WORK TO COMPLETE: Print every entry below again exactly as written, skipping the pictures.
================
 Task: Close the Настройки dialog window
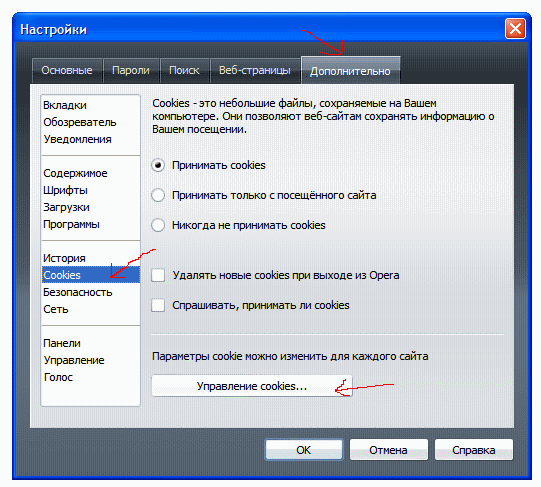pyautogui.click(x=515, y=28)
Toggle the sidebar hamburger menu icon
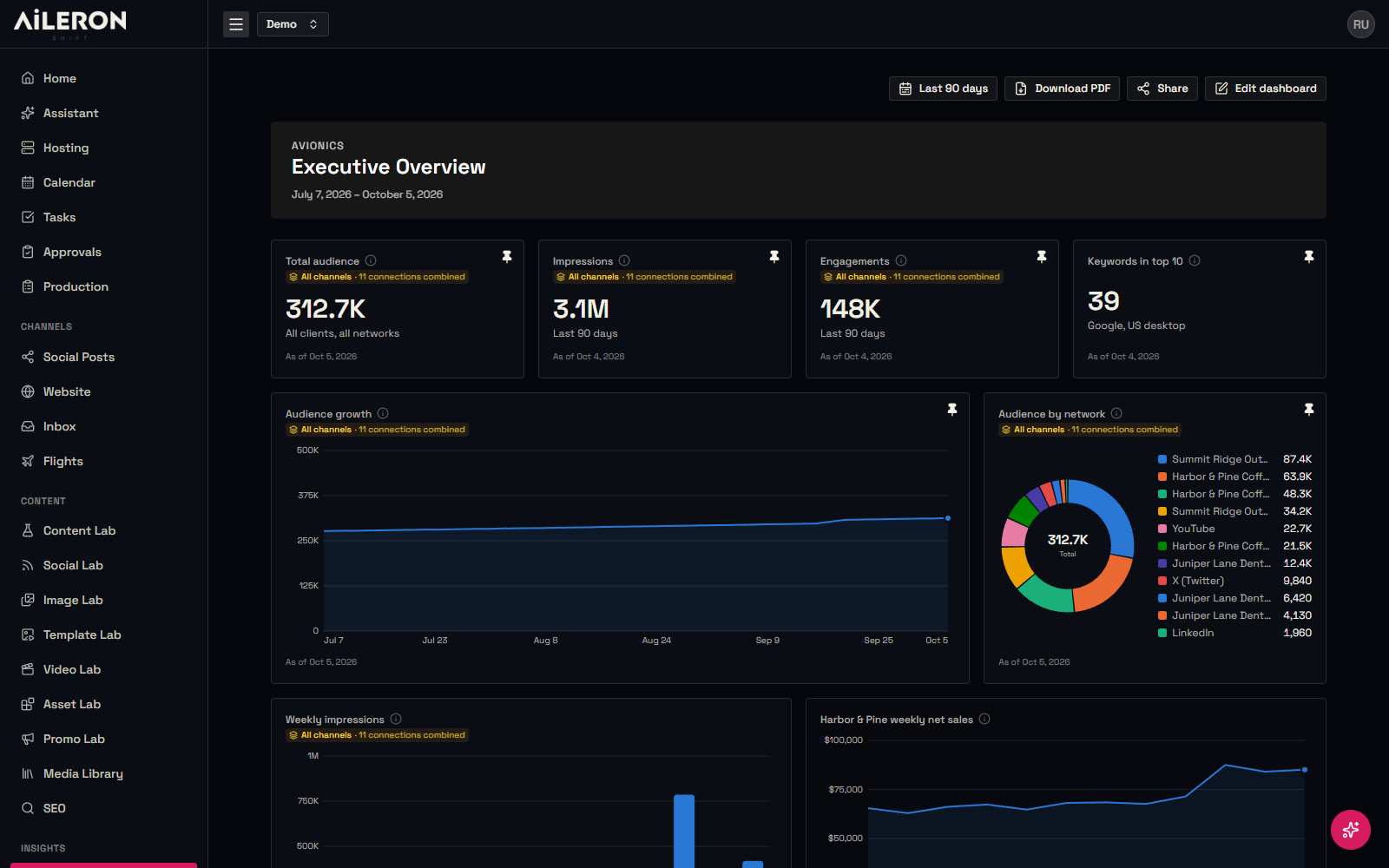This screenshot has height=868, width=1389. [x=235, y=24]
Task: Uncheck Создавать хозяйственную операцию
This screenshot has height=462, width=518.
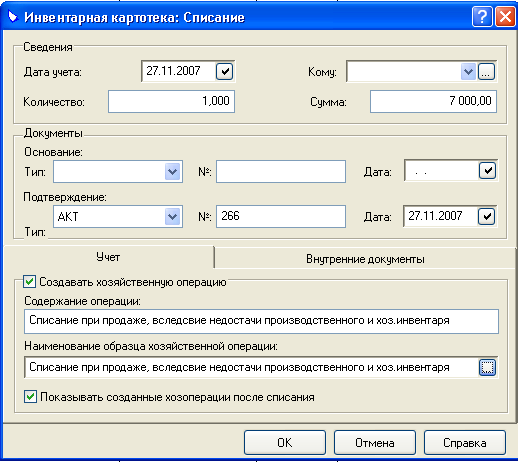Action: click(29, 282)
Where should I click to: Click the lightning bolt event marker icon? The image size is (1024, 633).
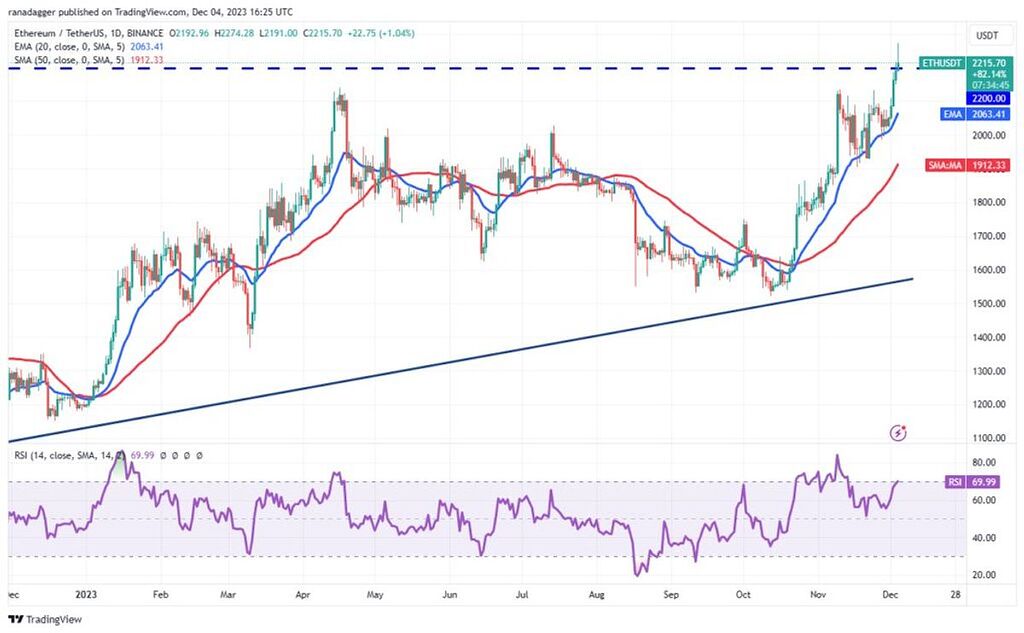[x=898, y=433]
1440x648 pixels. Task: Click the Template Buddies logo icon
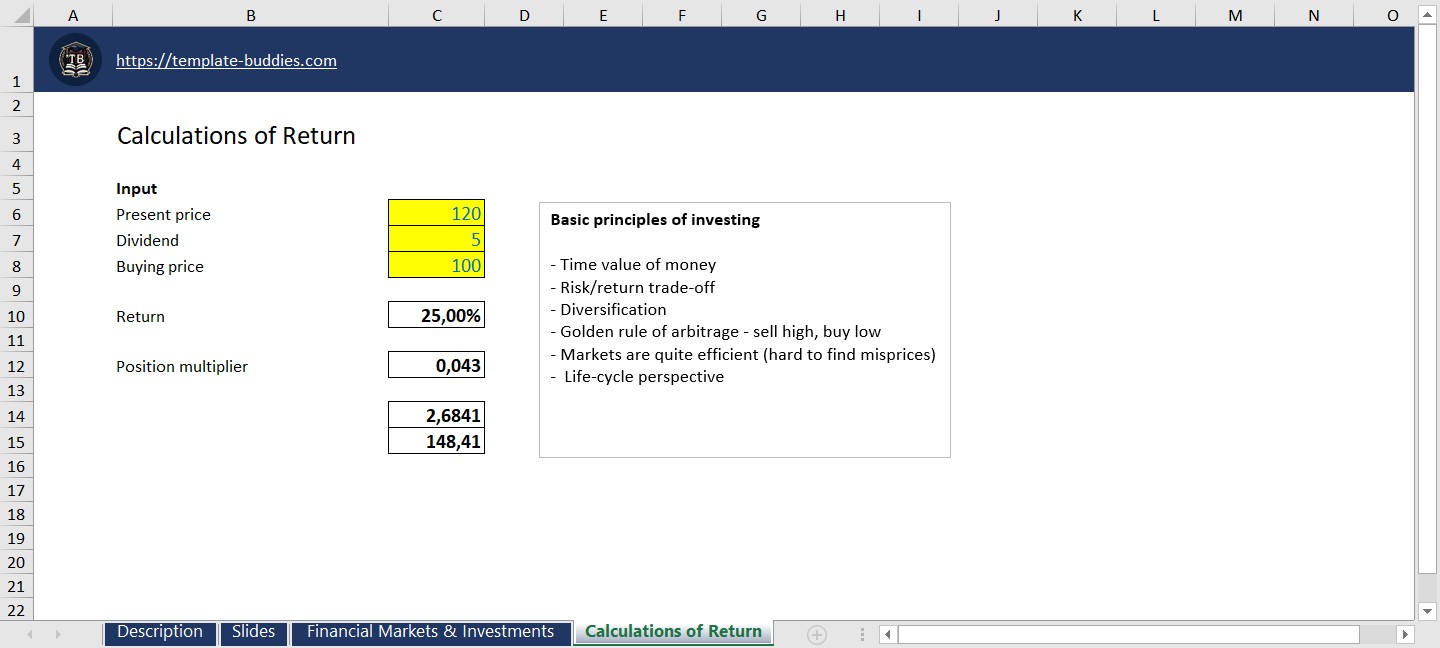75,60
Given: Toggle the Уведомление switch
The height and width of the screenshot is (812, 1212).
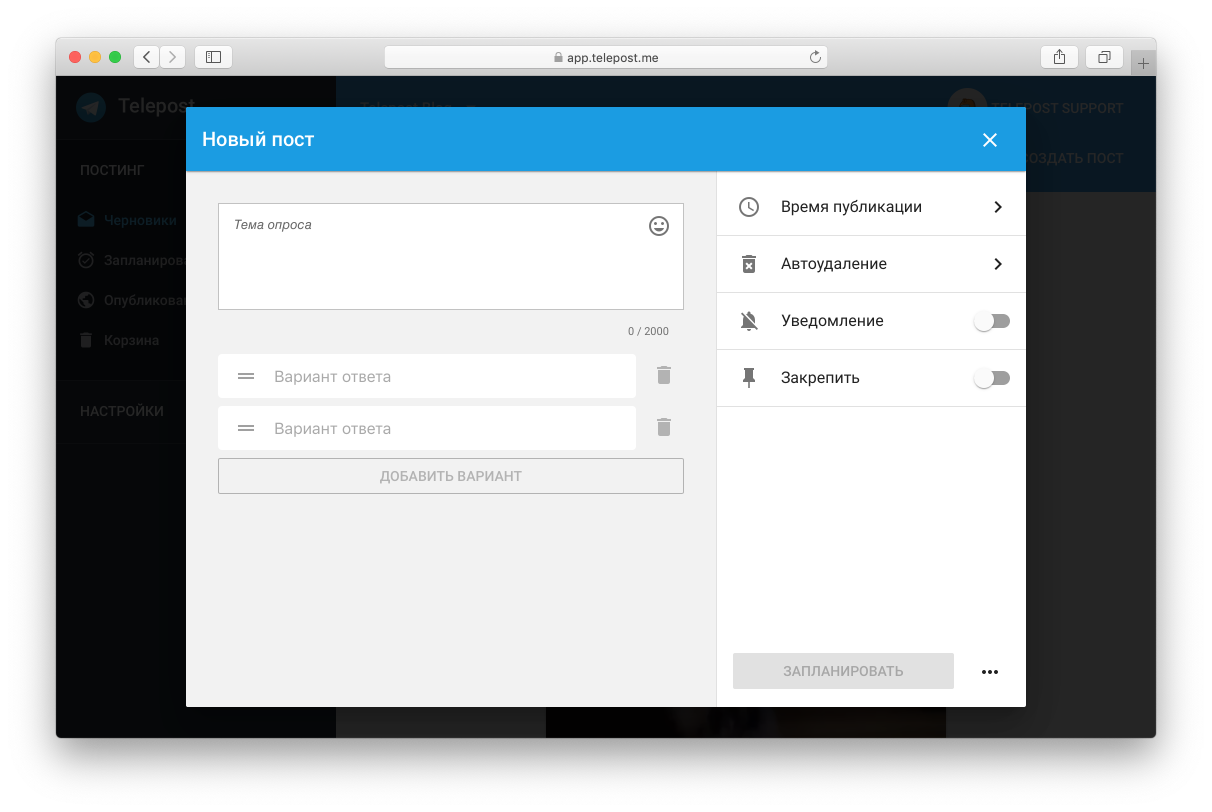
================
OUTPUT OF THE EXERCISE:
 Task: Close the Настройки dialog window
pyautogui.click(x=515, y=28)
Toggle the sidebar hamburger menu icon
This screenshot has height=868, width=1389. [x=235, y=24]
Task: Uncheck Создавать хозяйственную операцию
This screenshot has height=462, width=518.
Action: click(29, 282)
Where should I click to: Click the lightning bolt event marker icon? The image size is (1024, 633).
[x=898, y=433]
1440x648 pixels. Task: Click the Template Buddies logo icon
75,60
Given: Toggle the Уведомление switch
The height and width of the screenshot is (812, 1212).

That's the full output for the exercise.